--- begin INPUT ROWS ---

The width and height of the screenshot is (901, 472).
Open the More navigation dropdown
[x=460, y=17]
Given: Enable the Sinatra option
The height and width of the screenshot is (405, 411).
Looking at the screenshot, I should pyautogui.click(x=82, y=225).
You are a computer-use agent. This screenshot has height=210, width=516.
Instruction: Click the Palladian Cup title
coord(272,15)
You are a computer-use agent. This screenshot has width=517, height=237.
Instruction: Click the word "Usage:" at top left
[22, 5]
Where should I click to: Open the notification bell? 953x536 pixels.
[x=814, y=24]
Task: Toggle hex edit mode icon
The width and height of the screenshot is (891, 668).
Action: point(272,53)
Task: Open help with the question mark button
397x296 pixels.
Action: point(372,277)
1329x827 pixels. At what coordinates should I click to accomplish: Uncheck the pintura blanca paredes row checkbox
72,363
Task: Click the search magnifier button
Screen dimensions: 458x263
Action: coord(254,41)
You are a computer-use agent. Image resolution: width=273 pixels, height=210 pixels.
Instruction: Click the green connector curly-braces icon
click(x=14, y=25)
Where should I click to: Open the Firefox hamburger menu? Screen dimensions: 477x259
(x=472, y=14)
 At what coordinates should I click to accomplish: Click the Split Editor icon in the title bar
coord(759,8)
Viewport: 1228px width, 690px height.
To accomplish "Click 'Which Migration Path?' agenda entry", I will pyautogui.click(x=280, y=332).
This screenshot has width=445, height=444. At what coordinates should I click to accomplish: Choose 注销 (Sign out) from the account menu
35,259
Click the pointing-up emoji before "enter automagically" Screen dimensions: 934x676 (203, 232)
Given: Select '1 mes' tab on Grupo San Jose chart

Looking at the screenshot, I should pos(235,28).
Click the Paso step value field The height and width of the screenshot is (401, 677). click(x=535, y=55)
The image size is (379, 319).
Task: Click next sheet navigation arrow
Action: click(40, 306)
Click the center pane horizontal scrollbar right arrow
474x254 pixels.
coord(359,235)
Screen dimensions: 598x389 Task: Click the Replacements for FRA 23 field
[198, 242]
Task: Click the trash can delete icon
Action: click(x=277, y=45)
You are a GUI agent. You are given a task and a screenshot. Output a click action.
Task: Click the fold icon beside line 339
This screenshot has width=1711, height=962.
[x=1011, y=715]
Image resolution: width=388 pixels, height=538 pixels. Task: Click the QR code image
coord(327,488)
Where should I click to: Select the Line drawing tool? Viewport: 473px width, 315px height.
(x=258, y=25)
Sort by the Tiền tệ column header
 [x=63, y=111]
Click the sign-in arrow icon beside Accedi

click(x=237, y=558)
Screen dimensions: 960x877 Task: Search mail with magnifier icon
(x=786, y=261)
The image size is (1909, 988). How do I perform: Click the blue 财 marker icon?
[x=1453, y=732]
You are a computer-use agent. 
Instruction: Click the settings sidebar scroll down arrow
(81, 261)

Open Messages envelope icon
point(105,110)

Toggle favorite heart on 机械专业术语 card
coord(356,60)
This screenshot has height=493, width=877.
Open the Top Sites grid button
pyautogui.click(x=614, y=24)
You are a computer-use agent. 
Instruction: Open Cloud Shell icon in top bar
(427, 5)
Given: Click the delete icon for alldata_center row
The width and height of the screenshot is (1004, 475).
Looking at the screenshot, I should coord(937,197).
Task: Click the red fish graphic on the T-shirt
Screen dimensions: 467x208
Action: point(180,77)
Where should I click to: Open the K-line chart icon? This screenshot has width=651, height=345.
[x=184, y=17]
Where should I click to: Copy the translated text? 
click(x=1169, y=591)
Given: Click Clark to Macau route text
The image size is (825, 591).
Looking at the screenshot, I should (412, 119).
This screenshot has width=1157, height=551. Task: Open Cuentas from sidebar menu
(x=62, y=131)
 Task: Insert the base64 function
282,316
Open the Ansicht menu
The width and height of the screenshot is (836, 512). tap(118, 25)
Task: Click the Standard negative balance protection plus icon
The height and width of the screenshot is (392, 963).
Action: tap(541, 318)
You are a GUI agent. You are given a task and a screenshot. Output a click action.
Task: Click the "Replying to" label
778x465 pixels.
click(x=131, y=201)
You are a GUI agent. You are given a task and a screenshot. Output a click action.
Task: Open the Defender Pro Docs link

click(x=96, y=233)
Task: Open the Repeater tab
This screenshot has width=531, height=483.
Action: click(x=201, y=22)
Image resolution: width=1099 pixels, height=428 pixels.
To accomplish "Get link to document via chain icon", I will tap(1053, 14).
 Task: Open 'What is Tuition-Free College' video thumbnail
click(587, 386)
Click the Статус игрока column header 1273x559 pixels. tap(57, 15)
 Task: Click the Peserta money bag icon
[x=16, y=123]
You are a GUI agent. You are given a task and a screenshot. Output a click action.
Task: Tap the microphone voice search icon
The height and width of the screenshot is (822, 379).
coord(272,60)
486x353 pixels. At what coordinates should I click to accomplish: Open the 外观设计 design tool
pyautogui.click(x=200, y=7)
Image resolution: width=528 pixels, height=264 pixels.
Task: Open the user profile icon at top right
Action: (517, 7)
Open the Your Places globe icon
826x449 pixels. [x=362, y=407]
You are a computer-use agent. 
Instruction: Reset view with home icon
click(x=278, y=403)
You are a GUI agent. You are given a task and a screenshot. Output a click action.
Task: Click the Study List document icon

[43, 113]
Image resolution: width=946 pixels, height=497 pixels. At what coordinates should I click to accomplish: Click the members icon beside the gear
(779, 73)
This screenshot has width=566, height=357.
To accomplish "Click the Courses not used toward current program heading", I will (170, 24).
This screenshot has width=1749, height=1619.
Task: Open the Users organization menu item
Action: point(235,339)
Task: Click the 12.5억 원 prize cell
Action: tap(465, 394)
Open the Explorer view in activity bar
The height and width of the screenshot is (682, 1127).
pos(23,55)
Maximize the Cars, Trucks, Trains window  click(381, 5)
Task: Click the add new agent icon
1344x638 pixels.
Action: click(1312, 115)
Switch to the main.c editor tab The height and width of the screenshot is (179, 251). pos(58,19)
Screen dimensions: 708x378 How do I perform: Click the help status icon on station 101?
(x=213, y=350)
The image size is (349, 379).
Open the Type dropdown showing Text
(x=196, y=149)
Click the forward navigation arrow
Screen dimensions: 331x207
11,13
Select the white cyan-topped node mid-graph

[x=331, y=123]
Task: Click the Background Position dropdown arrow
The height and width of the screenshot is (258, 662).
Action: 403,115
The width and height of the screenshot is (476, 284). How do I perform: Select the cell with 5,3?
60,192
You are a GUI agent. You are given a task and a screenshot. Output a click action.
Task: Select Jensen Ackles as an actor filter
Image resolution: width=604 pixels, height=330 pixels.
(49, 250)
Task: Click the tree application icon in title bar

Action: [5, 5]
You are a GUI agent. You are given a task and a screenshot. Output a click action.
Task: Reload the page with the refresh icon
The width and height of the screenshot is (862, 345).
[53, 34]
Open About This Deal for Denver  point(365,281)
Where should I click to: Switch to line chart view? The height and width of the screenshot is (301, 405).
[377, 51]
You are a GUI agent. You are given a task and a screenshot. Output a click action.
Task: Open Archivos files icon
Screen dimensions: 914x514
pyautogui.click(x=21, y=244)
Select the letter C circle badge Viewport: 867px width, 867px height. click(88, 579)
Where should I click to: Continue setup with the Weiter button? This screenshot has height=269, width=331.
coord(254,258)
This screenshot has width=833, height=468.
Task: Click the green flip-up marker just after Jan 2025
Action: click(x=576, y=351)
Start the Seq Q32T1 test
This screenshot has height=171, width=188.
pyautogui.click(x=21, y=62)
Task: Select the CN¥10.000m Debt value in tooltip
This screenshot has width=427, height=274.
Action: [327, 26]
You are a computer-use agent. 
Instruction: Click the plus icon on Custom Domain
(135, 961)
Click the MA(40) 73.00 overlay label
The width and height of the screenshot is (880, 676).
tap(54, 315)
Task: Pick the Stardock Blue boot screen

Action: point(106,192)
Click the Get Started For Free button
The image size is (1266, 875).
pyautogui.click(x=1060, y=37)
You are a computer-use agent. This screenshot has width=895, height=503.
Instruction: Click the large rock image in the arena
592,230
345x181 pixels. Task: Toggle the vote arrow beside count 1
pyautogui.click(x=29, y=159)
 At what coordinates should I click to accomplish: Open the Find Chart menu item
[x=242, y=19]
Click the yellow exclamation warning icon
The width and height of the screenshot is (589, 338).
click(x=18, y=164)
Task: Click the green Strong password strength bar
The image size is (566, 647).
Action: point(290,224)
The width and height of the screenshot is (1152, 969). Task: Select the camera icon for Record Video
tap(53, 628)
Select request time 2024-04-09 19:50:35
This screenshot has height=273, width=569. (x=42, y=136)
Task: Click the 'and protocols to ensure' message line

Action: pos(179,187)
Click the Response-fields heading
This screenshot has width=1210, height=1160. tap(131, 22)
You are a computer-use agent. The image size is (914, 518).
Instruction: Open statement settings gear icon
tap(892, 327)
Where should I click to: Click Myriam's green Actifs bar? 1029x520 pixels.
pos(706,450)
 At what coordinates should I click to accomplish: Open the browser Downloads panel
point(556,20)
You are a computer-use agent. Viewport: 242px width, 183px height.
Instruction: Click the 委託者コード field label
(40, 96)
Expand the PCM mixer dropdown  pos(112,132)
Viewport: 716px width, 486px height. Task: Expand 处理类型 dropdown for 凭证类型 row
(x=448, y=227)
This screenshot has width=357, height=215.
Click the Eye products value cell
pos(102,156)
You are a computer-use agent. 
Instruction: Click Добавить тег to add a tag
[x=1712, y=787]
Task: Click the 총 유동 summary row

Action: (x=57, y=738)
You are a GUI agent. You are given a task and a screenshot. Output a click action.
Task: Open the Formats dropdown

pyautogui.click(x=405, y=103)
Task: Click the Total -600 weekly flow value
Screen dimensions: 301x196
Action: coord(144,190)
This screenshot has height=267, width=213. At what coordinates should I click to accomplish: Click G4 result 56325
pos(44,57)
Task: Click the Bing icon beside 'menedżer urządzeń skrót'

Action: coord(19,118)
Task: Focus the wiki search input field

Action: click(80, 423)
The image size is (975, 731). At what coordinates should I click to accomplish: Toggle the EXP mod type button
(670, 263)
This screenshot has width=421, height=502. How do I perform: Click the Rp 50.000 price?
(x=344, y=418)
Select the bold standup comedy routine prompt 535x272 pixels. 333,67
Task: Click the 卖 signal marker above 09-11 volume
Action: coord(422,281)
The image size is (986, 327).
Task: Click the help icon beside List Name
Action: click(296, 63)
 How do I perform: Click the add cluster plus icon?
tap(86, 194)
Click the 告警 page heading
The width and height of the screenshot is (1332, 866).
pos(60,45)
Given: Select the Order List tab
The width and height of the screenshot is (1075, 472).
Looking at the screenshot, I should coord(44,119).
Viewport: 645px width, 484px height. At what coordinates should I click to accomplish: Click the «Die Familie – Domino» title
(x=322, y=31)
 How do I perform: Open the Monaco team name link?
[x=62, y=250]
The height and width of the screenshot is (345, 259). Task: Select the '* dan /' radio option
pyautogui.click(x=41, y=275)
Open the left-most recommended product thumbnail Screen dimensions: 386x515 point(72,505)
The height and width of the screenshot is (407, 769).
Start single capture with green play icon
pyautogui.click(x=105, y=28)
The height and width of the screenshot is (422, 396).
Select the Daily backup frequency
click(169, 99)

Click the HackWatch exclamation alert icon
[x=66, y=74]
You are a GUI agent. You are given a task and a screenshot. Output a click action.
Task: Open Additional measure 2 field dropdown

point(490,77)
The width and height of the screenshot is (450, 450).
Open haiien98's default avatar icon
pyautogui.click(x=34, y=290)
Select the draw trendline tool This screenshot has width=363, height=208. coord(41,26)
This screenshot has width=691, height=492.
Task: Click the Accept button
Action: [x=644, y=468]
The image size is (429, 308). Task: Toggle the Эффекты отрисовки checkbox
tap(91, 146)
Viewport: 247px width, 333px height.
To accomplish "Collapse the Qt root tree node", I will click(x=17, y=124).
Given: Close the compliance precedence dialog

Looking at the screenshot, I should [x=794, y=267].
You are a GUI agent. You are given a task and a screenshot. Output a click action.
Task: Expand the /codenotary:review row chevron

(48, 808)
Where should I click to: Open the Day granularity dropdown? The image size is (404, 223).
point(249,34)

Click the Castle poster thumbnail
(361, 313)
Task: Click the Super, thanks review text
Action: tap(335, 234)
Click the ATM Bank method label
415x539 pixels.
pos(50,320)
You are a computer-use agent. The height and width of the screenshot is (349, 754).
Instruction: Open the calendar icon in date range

--- end INPUT ROWS ---

**TASK DETAILS**
Copy out the rows above, starting at the line that contains "Task: Toggle hex edit mode icon" and stopping after the line that contains "(x=472, y=14)".

**EXERCISE OUTPUT**
Task: Toggle hex edit mode icon
The width and height of the screenshot is (891, 668).
Action: point(272,53)
Task: Open help with the question mark button
397x296 pixels.
Action: point(372,277)
1329x827 pixels. At what coordinates should I click to accomplish: Uncheck the pintura blanca paredes row checkbox
72,363
Task: Click the search magnifier button
Screen dimensions: 458x263
Action: coord(254,41)
You are a computer-use agent. Image resolution: width=273 pixels, height=210 pixels.
Instruction: Click the green connector curly-braces icon
click(x=14, y=25)
Where should I click to: Open the Firefox hamburger menu? Screen dimensions: 477x259
(x=472, y=14)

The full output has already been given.